Title: Anti-Aromatase Activity of the Constituents from Damiana (Turnera diffusa)

Author
item ZHAO, JIANPING - University Of Mississippi
item DASMAHAPATRA, ASOK - University Of Mississippi
item KHAN, SHABANA - University Of Mississippi
item KHAN, IKHLAS - University Of Mississippi

Submitted to: Journal of Ethnopharmacology
Publication Type: Peer Reviewed Journal
Publication Acceptance Date: 9/5/2008
Publication Date: 9/26/2008
Citation: Zhao, J., Dasmahapatra, A.K., Khan, S.I., Khan, I.A. 2008. Anti-Aromatase Activity of the Constituents from Damiana (Turnera diffusa). Journal of Ethnopharmacology. 120:387-393.

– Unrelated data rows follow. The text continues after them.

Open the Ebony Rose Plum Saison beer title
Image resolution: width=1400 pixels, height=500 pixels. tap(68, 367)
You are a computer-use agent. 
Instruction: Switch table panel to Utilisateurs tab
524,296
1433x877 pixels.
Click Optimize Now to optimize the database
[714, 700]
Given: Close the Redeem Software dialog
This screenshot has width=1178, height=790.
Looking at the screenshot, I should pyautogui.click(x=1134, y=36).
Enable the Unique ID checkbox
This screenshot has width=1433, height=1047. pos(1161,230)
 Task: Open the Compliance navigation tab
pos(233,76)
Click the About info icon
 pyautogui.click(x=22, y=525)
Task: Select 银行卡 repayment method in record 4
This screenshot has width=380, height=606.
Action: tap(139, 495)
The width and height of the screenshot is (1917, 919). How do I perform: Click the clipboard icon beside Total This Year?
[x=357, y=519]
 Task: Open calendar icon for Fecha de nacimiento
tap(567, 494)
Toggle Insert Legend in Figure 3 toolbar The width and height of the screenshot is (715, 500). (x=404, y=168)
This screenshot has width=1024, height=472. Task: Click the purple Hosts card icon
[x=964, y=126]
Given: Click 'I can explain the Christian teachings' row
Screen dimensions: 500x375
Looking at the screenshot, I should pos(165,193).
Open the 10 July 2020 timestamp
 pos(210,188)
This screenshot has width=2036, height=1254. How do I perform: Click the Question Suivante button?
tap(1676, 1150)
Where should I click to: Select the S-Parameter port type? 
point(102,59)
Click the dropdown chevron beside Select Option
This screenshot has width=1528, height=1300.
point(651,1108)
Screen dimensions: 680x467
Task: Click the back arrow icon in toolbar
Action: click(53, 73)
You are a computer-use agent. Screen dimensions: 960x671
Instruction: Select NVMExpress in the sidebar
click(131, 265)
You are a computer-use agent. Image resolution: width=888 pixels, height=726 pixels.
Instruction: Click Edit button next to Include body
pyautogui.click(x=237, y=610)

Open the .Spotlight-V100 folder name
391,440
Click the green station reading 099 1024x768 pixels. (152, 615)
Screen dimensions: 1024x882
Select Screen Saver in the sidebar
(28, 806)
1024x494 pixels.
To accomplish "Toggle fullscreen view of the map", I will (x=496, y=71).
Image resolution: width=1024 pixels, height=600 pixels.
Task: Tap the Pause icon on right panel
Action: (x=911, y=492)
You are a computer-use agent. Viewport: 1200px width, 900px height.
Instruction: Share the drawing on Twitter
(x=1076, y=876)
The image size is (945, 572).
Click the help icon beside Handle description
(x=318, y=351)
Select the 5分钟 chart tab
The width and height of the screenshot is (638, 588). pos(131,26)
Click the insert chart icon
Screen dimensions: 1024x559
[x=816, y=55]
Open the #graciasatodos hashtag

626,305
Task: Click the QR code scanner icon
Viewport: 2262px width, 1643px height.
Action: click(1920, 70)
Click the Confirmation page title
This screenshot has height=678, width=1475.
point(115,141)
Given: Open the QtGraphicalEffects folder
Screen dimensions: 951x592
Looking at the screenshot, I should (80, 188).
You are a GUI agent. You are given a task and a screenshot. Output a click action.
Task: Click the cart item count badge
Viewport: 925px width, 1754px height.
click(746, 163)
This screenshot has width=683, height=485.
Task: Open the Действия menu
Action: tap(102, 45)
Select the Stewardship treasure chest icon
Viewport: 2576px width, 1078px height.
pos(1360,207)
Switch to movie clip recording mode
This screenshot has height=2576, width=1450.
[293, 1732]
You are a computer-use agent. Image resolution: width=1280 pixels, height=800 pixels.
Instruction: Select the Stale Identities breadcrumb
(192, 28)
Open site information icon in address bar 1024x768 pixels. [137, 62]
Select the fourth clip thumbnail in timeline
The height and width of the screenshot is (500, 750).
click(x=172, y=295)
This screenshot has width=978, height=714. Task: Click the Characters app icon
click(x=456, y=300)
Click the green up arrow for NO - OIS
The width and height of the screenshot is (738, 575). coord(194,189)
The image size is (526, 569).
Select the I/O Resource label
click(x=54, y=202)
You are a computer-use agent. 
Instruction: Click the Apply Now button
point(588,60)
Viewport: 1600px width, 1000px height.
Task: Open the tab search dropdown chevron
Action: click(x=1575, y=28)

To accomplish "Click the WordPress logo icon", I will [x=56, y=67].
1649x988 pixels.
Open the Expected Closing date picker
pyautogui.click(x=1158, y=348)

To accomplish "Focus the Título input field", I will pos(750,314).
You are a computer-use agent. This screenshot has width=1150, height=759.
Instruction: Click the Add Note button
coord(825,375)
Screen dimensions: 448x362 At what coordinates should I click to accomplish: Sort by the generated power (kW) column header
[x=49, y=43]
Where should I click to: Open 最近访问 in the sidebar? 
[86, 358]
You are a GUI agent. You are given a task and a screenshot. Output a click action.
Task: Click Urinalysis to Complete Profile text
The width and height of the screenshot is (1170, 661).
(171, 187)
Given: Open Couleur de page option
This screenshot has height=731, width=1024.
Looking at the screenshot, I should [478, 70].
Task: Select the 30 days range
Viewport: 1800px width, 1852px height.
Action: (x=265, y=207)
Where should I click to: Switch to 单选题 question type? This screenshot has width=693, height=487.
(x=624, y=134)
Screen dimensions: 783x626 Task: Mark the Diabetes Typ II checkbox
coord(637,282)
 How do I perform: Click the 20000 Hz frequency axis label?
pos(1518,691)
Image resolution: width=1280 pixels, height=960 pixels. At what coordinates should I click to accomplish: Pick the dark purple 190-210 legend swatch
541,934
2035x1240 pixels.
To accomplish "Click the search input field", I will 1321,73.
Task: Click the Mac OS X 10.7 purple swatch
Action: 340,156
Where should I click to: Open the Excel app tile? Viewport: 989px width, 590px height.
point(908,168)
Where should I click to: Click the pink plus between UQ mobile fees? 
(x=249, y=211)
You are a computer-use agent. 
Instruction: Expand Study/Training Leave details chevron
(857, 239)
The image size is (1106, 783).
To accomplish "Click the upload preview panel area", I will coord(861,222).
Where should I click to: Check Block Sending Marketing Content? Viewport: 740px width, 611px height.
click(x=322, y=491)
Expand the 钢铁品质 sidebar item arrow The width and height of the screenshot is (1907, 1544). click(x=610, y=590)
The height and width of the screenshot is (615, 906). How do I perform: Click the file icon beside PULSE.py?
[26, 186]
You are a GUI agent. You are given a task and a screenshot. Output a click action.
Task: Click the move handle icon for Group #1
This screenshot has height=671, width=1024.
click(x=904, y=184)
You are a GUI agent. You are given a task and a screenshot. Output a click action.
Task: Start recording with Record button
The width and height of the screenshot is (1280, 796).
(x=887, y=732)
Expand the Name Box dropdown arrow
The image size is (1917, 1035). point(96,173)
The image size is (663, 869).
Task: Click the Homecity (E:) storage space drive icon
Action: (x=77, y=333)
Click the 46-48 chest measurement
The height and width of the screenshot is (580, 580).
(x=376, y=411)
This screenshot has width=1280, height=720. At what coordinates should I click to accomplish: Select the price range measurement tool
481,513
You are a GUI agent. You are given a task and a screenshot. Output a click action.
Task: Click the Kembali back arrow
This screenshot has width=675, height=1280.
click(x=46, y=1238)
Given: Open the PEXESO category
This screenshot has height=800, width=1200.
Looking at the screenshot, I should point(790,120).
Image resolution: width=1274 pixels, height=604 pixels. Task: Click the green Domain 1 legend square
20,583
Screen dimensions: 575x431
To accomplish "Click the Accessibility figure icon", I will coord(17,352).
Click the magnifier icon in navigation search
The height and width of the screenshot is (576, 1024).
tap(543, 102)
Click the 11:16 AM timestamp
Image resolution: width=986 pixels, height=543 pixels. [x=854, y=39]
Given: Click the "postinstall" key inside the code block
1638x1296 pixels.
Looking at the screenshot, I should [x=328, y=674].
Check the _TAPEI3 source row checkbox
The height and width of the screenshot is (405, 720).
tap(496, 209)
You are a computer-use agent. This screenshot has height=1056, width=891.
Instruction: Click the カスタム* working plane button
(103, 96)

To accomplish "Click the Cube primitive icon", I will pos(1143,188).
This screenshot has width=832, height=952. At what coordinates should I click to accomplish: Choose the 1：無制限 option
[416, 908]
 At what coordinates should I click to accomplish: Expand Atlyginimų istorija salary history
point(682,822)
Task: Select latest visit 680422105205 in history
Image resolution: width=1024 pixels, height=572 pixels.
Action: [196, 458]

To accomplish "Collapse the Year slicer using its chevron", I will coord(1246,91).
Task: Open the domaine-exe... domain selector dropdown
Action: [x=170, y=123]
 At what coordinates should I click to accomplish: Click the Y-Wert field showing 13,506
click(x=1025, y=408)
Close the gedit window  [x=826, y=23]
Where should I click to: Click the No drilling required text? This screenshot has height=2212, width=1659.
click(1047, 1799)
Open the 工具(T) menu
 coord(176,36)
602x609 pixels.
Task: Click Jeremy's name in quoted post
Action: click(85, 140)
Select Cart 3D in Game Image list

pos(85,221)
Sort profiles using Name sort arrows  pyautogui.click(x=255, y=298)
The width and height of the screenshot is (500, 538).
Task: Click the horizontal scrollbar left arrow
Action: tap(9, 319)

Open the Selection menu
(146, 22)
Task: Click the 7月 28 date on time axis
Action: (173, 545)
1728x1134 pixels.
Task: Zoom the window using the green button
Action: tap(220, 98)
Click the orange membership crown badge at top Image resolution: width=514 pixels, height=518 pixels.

Interpretive Summary: Damiana (Turnera diffusa Willd. Ex Schult), a so-called herbal aphrodisiac, has been used in southern America for more than one hundred years. Damiana product was once said to be a “powerful invigorant” and can “improve the sexual ability of the enfeebled and aged”. A wide array of damiana products can still be found on the current dietary supplement market. However, there is no sufficient scientific evidence to substantiate the alleged effects. Aromatase plays a vital role in the conversion of androgen to estrogen. Testosterone supplementation has been approved to be able to improve sexual function and libido. We postulated that the components of damiana might act as aromatase inhibitors. In this study, an investigation to assess the anti-aromatse activity and estrogenic activity of the constituents isolated from T. diffusa was conducted. The methanolic extract and 24 compounds isolated from the leaves of T. diffusa were evaluated for aromatase activity by using a tritiated-water release assay and for estrogenic activity by using yeast estrogen screen (YES) assay. The methanolic extract demonstrated a dose dependent inhibitory activity of the aromatase enzyme with the IC50 value of 63.1 ug/ml. Among the 24 tested compounds, pinocembrin and acacetin showed the most potent inhibition with IC50 values of 10.8 and 18.7 µM, respectively. Estrogenic activity was also observed in the extract and three compounds including apigenin 7-glucoside, Z-echinacin and pinocembrin with EC50 values of 10, 20 and 67 µM, respectively. T. diffusa has been used traditionally as an herbal aphrodisiac, and the sexual function is found to be well associated with the testosterone level in body. The present study demonstrated that the extract of T. diffusa can significantly suppress aromatase activity. Accordingly, based on above information, we speculate that consuming this plant as a dietary supplement might result in increasing the testosterone level in blood. However, this observed biological significance and implication cannot be directly extrapolated to the real situation in vivo, further studies are required to verify this postulation.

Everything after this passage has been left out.